## Start
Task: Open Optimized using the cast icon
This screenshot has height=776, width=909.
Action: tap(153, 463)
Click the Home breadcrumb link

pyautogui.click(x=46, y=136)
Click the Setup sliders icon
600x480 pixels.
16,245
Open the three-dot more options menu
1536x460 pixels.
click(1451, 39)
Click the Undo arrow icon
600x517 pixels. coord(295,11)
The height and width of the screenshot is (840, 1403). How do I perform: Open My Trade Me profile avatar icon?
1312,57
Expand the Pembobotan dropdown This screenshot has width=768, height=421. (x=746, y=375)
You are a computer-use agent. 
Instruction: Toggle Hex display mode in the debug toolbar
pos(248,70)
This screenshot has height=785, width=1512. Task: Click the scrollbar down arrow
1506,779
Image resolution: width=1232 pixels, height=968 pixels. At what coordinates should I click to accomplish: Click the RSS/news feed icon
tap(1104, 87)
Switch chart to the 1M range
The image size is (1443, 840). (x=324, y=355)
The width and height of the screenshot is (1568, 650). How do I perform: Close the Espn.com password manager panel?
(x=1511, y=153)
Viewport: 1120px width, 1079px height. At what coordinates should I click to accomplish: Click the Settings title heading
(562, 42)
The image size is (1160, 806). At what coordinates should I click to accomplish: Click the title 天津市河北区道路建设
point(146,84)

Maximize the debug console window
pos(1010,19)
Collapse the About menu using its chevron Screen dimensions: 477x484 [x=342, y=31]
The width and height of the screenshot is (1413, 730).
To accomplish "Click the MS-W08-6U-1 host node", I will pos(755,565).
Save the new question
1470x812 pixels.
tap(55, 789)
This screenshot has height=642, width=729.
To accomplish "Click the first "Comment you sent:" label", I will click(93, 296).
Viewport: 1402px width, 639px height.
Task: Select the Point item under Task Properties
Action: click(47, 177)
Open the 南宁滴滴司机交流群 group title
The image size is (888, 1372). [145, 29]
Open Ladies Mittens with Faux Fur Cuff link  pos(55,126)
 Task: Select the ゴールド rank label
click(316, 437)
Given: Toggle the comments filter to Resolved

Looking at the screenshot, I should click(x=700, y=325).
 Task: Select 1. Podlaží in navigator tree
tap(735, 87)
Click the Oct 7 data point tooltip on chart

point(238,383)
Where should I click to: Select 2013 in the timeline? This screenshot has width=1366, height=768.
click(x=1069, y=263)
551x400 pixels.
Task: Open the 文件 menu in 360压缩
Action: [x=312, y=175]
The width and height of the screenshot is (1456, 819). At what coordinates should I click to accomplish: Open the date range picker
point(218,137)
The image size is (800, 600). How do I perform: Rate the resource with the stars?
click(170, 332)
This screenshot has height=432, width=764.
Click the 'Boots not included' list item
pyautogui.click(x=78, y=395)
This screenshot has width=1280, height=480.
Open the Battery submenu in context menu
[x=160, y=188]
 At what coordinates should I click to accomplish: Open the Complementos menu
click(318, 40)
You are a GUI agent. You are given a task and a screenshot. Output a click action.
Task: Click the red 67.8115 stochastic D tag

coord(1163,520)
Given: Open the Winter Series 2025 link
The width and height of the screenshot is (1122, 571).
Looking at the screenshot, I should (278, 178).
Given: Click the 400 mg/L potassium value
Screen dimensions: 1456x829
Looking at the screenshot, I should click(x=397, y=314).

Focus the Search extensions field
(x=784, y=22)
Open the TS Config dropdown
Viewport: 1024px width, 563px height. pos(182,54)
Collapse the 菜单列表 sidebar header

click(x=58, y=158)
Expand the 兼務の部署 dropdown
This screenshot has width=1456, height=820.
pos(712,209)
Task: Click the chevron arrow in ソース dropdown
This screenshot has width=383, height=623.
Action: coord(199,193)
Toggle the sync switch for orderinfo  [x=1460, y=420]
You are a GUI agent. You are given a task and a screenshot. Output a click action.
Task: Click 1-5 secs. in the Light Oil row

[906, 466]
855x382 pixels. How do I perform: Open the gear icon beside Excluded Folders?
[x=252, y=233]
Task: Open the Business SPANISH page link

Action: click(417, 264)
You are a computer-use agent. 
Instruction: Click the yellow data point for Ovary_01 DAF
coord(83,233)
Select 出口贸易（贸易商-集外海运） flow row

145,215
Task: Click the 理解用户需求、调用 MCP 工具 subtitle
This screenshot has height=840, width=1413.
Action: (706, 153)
## End
* [DIRECTIVE]:
Pick out each line of the material above that contains the word "pixels".

* [CORRECT RESULT]:
600x480 pixels.
1536x460 pixels.
600x517 pixels. coord(295,11)
Image resolution: width=1232 pixels, height=968 pixels. At what coordinates should I click to accomplish: Click the RSS/news feed icon
1470x812 pixels.
551x400 pixels.
855x382 pixels. How do I perform: Open the gear icon beside Excluded Folders?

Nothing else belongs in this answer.